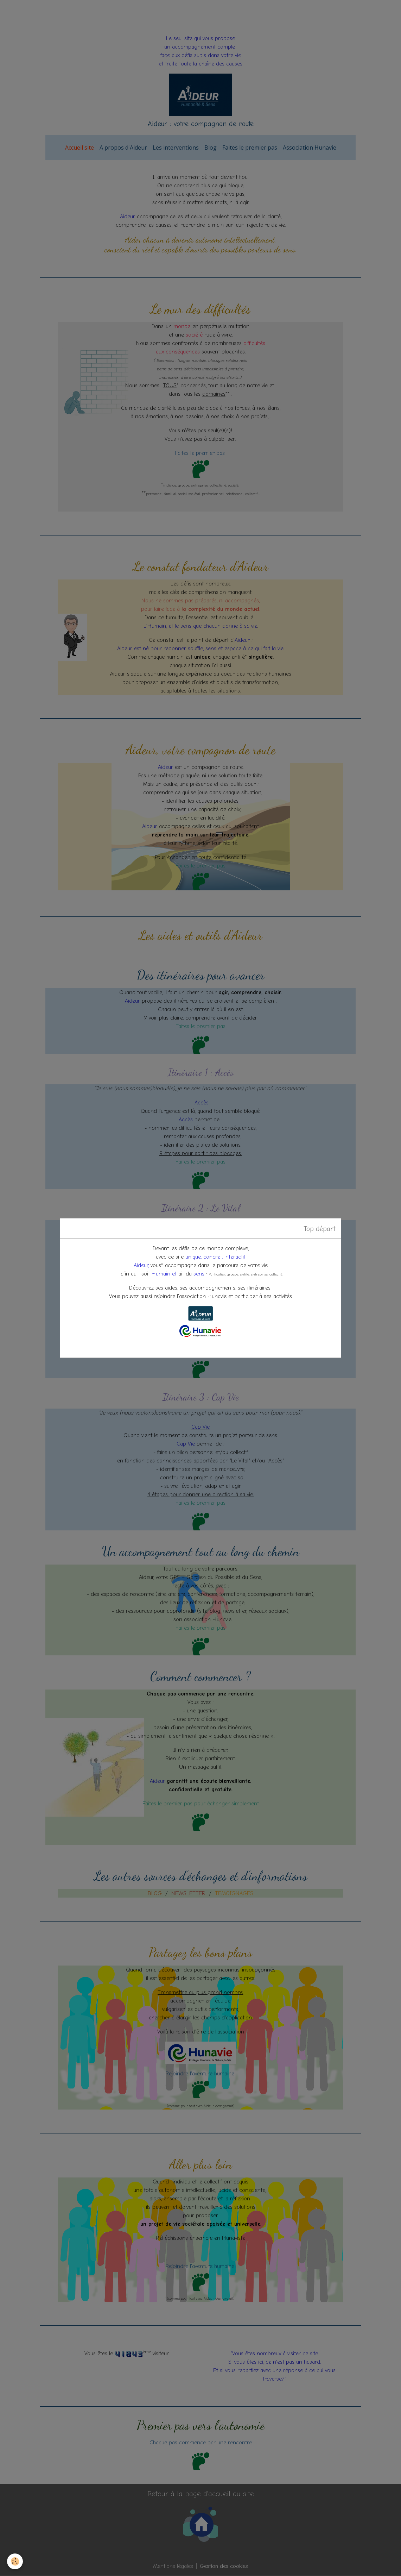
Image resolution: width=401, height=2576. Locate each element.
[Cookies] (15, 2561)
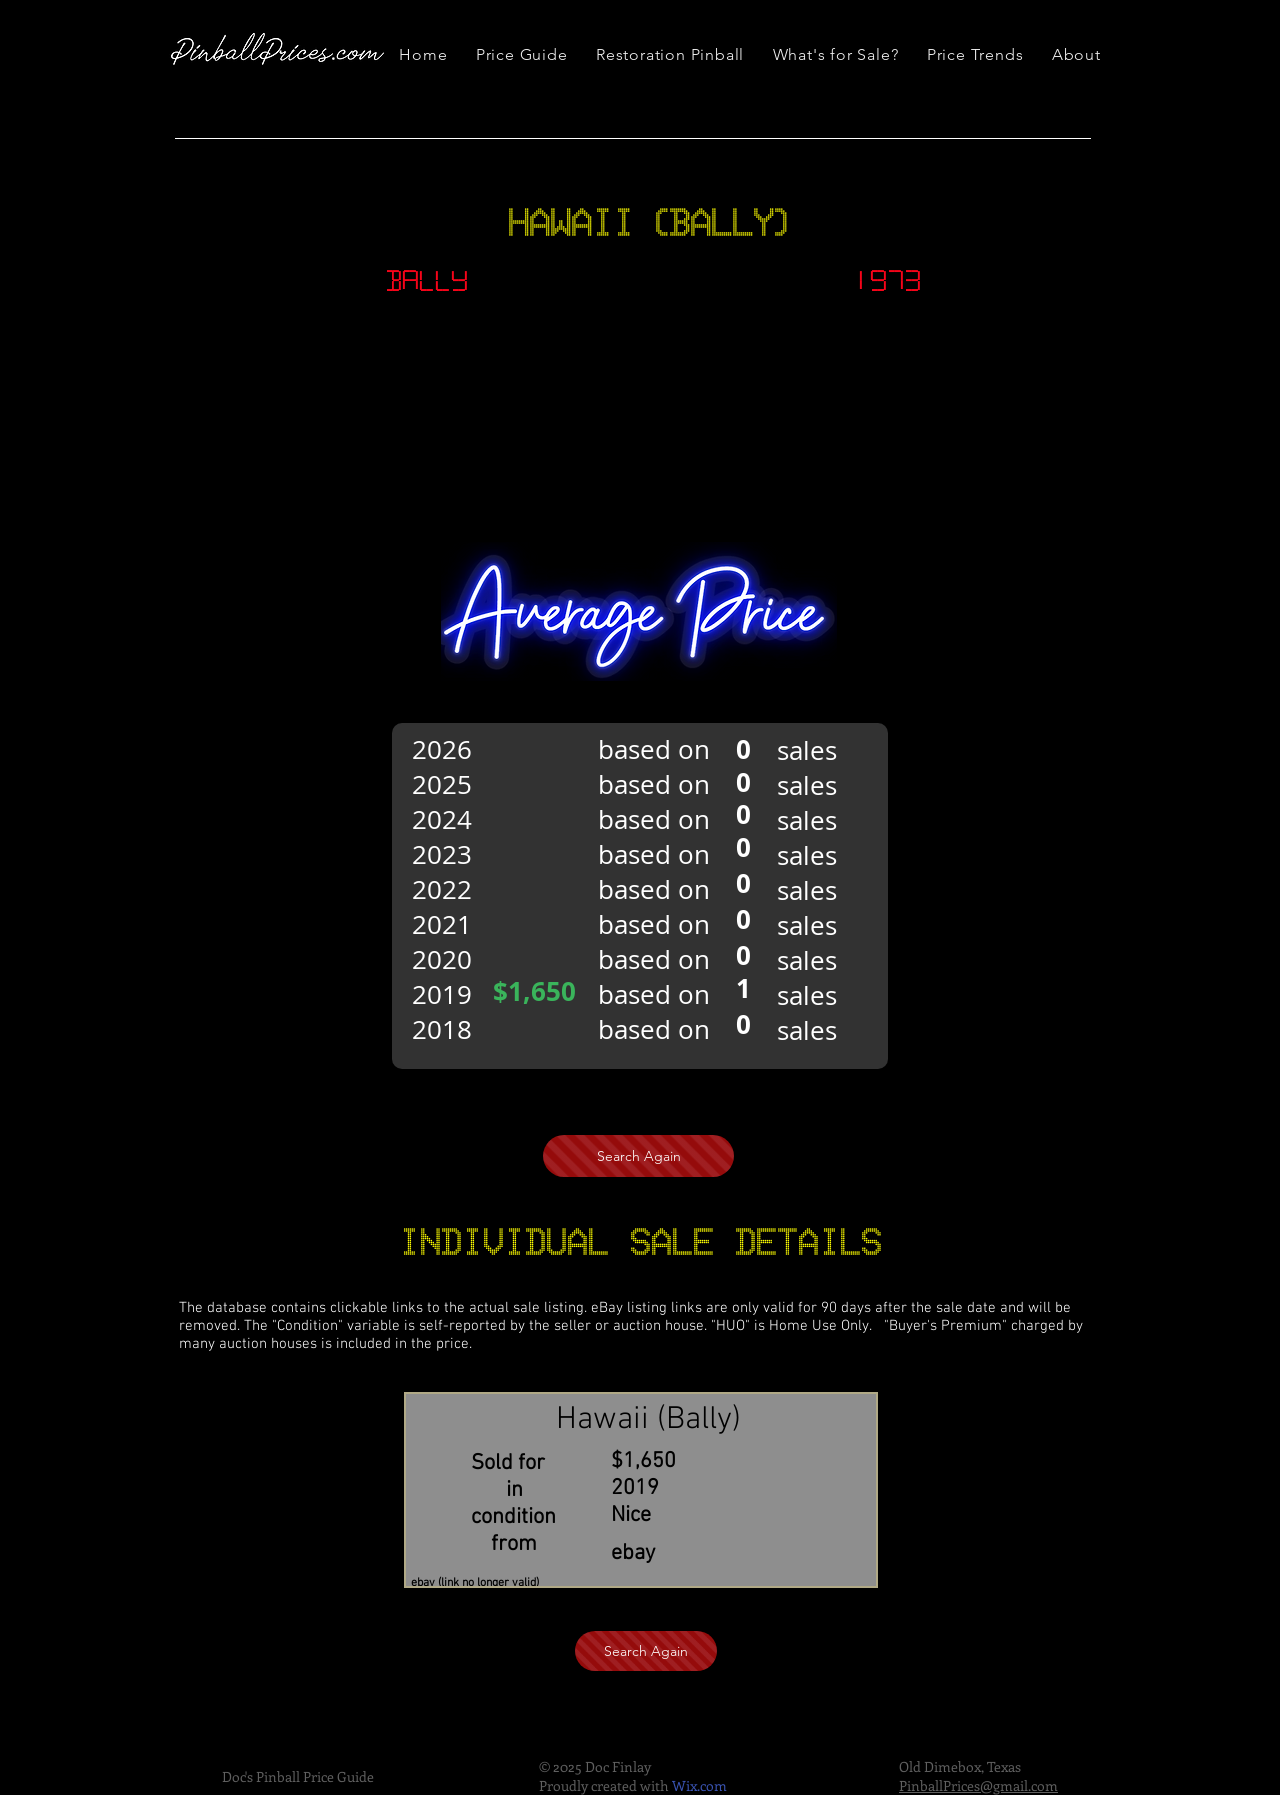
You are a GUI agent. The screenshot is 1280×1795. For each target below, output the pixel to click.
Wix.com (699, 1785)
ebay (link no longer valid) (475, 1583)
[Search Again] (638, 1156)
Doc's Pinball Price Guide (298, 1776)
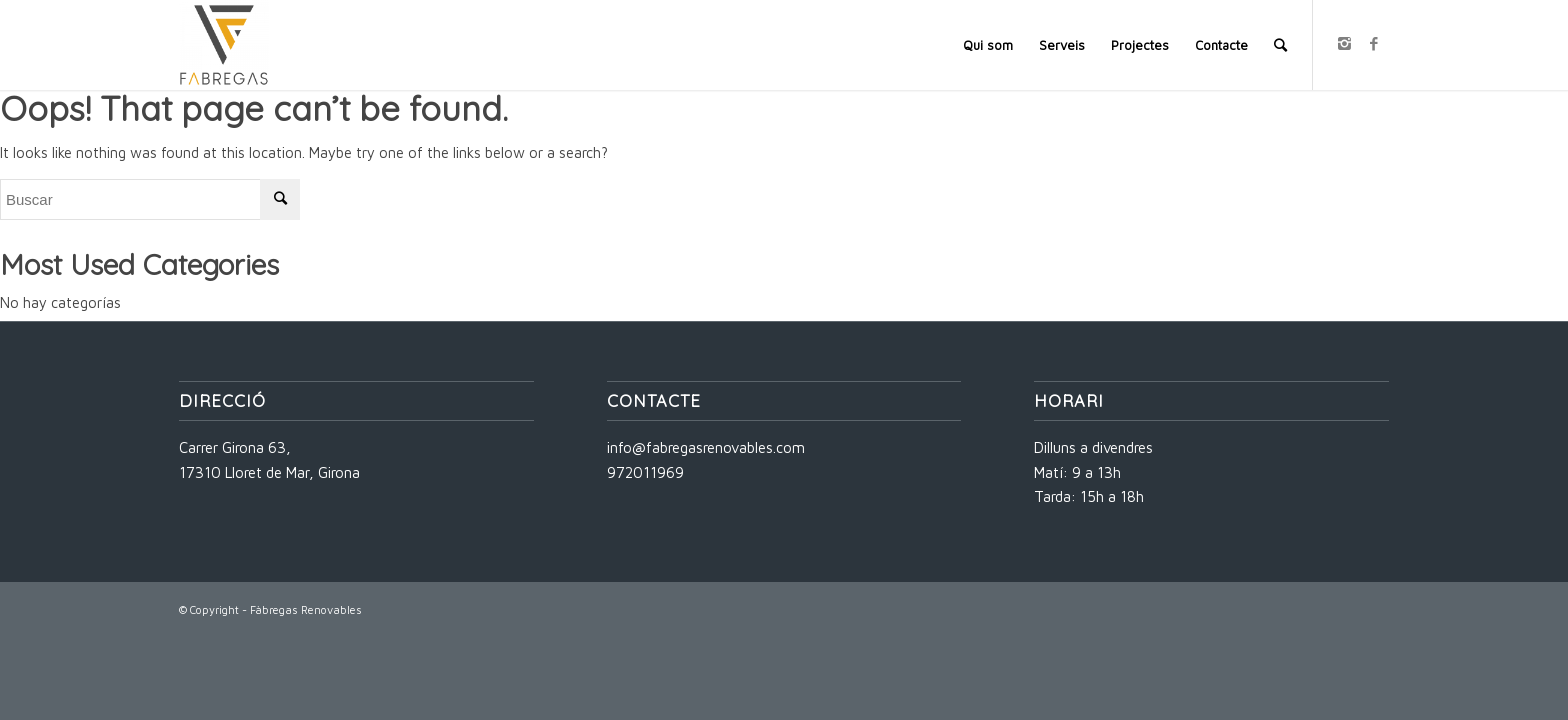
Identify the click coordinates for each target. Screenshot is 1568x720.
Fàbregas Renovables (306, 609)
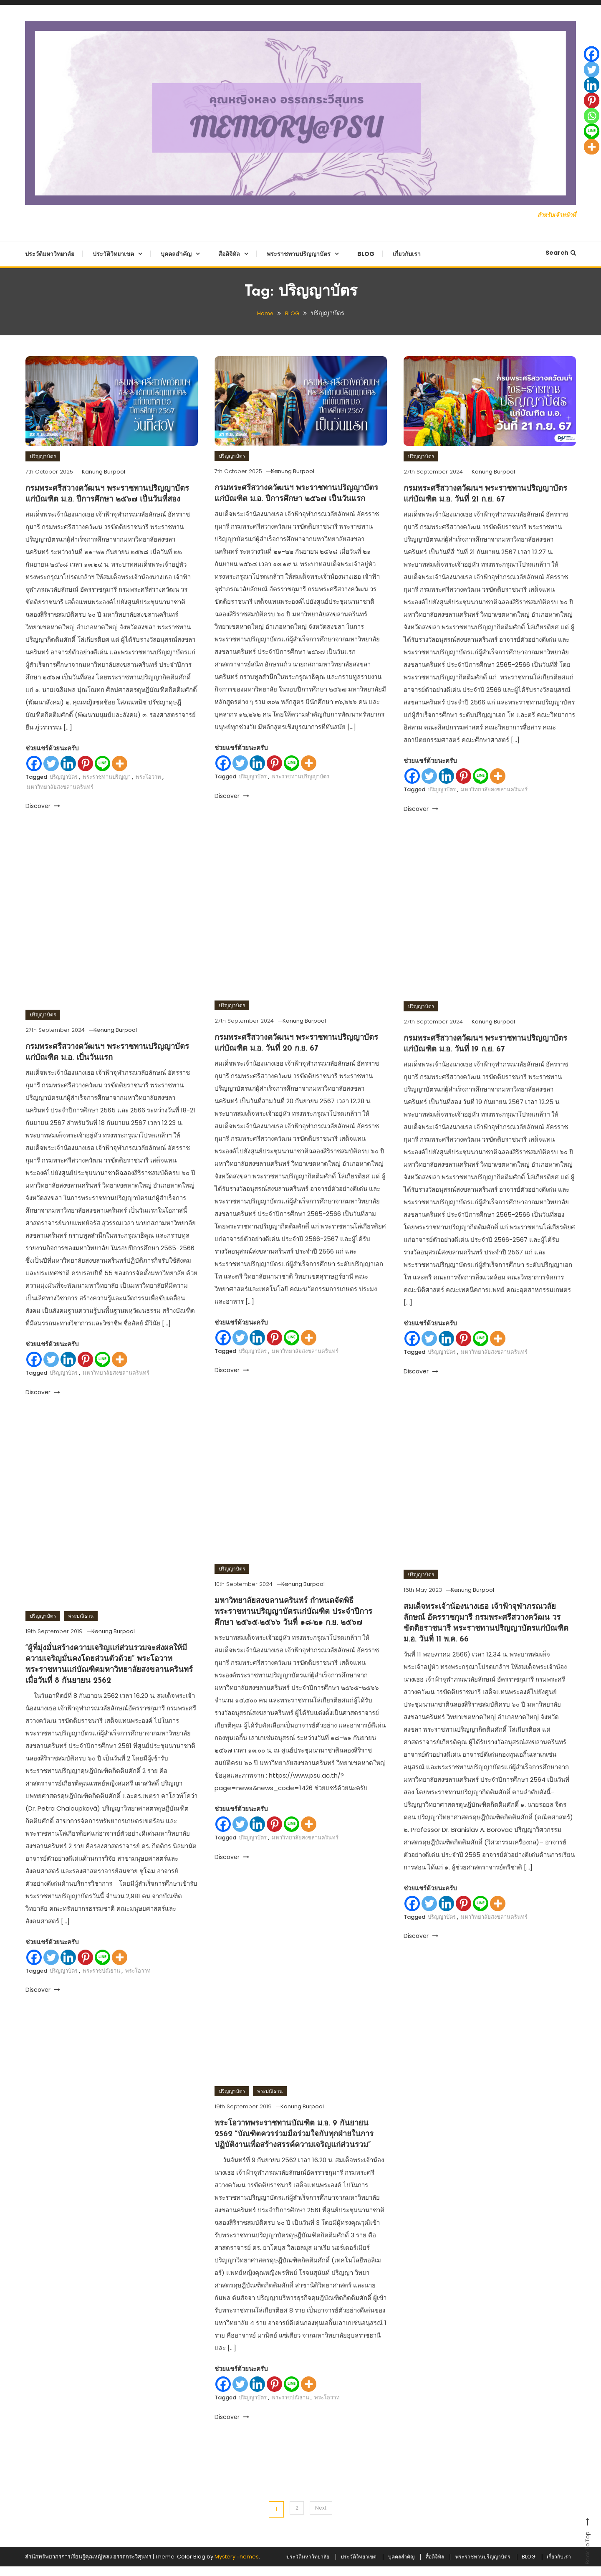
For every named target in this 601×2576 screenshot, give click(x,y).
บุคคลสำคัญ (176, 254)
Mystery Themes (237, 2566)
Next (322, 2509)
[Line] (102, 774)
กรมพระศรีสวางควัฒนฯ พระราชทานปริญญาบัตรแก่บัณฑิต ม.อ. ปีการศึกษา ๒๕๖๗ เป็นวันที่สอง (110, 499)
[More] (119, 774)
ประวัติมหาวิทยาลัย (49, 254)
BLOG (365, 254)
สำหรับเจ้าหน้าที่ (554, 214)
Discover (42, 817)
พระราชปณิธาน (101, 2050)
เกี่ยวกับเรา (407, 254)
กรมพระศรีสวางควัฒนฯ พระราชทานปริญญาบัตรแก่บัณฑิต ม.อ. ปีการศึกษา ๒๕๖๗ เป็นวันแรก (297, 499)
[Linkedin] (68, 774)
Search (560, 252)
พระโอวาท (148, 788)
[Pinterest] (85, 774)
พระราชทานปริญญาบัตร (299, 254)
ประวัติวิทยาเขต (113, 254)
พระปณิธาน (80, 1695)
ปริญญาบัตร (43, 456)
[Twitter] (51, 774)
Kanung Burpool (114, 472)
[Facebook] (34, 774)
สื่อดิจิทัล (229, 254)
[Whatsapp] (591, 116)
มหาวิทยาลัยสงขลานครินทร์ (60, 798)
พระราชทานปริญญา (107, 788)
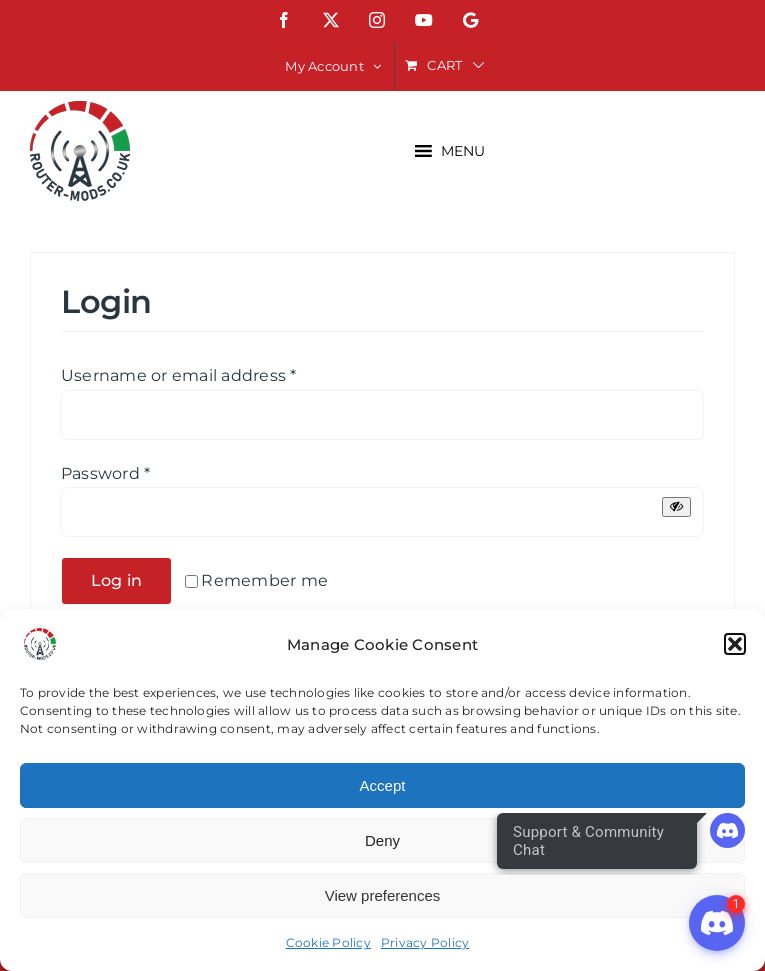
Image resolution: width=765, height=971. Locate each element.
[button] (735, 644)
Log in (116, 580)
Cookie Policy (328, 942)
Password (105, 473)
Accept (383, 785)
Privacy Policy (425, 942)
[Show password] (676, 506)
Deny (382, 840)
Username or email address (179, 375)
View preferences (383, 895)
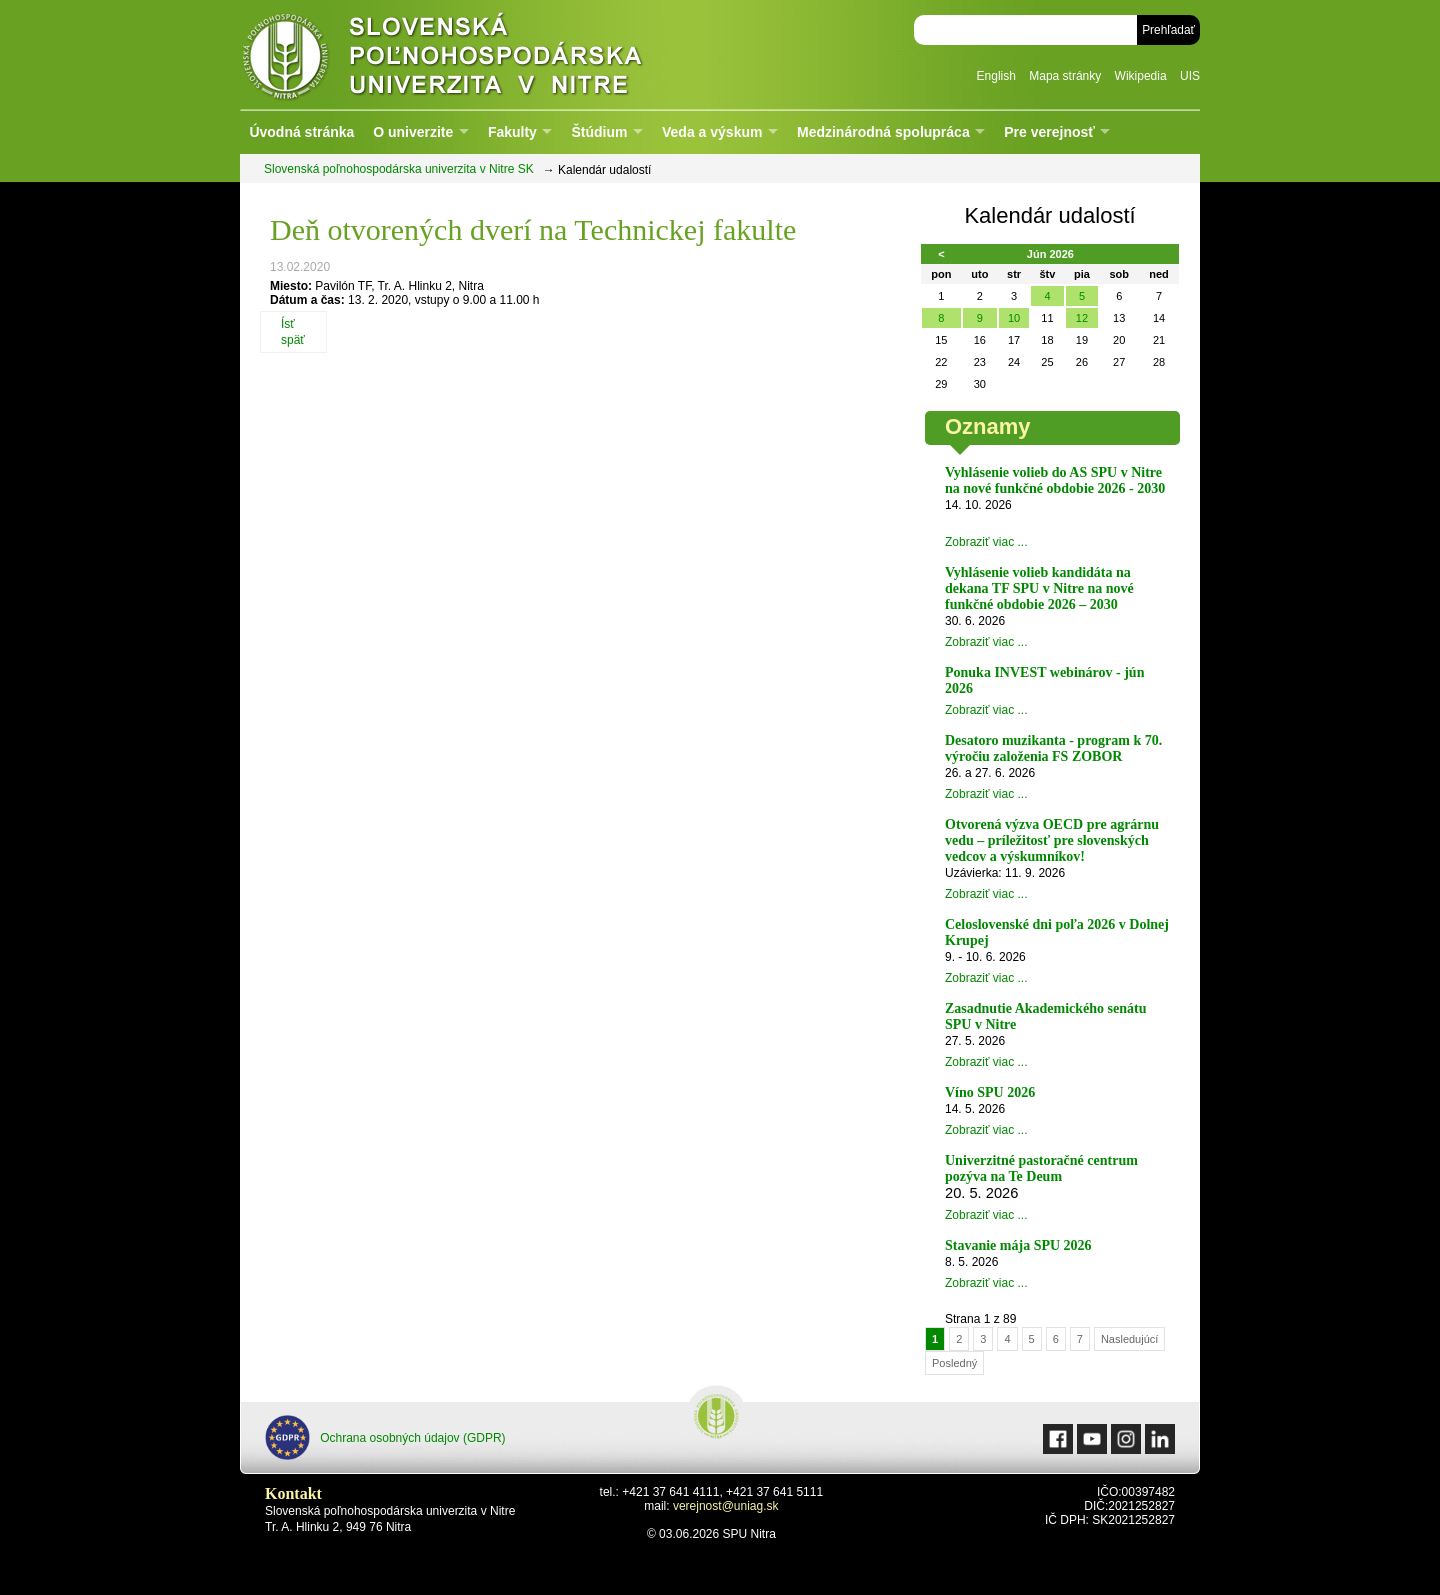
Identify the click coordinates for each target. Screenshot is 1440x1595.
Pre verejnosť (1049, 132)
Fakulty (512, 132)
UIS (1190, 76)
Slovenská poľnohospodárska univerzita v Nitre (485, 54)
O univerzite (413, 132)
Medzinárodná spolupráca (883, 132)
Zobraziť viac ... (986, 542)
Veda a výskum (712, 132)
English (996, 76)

- [Exercise prompt]
Can you extract every line of the listing above, word for word, leaving out the picture lines?

- [Answer for the task]
Image resolution: width=401, height=2576. Locate each element.
[Cookies] (15, 2561)
You are a GUI agent. The screenshot is 1280×1795. For each target below, output the pixel to click.
Wix.com (699, 1785)
ebay (link no longer valid) (475, 1583)
[Search Again] (638, 1156)
Doc's Pinball Price Guide (298, 1776)
Identify the click coordinates for each target. Screenshot is 1568x720.
Fàbregas Renovables (306, 609)
For every named target in this 601×2576 screenshot, give click(x,y).
บุคคลสำคัญ (176, 254)
Mystery Themes (237, 2566)
Next (322, 2509)
[Line] (102, 774)
กรมพระศรีสวางควัฒนฯ พระราชทานปริญญาบัตรแก่บัณฑิต ม.อ. ปีการศึกษา ๒๕๖๗ เป็นวันที่สอง (110, 499)
[More] (119, 774)
ประวัติมหาวิทยาลัย (49, 254)
BLOG (365, 254)
สำหรับเจ้าหน้าที่ (554, 214)
Discover (42, 817)
พระราชปณิธาน (101, 2050)
เกี่ยวกับเรา (407, 254)
กรมพระศรีสวางควัฒนฯ พระราชทานปริญญาบัตรแก่บัณฑิต ม.อ. ปีการศึกษา ๒๕๖๗ เป็นวันแรก (297, 499)
[Linkedin] (68, 774)
Search (560, 252)
พระโอวาท (148, 788)
[Pinterest] (85, 774)
พระราชทานปริญญาบัตร (299, 254)
ประวัติวิทยาเขต (113, 254)
พระปณิธาน (80, 1695)
ปริญญาบัตร (43, 456)
[Twitter] (51, 774)
Kanung Burpool (114, 472)
[Facebook] (34, 774)
สื่อดิจิทัล (229, 254)
[Whatsapp] (591, 116)
มหาวิทยาลัยสงขลานครินทร์ (60, 798)
พระราชทานปริญญา (107, 788)
Image resolution: width=765, height=971. Locate each element.
[button] (735, 644)
Log in (116, 580)
Cookie Policy (328, 942)
Password (105, 473)
Accept (383, 785)
Privacy Policy (425, 942)
[Show password] (676, 506)
Deny (382, 840)
Username or email address (179, 375)
View preferences (383, 895)
Identify the click coordinates for each target. Screenshot is 1440x1595.
Pre verejnosť (1049, 132)
Fakulty (512, 132)
UIS (1190, 76)
Slovenská poľnohospodárska univerzita v Nitre (485, 54)
O univerzite (413, 132)
Medzinárodná spolupráca (883, 132)
Zobraziť viac ... (986, 542)
Veda a výskum (712, 132)
English (996, 76)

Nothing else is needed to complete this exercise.